*ABOUT THIS TASK*. Your response should be the lines from the one containing "You are a GUI" through the end of the material, copied exactly and with nothing added.

========================================

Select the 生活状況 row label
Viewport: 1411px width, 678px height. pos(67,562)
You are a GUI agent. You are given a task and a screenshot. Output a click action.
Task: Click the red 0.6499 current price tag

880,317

========================================

*REPLY TO THE EXERCISE*.
You are a GUI agent. You are given a task and a screenshot. Output a click action.
Task: Click the red 0.6499 current price tag

880,317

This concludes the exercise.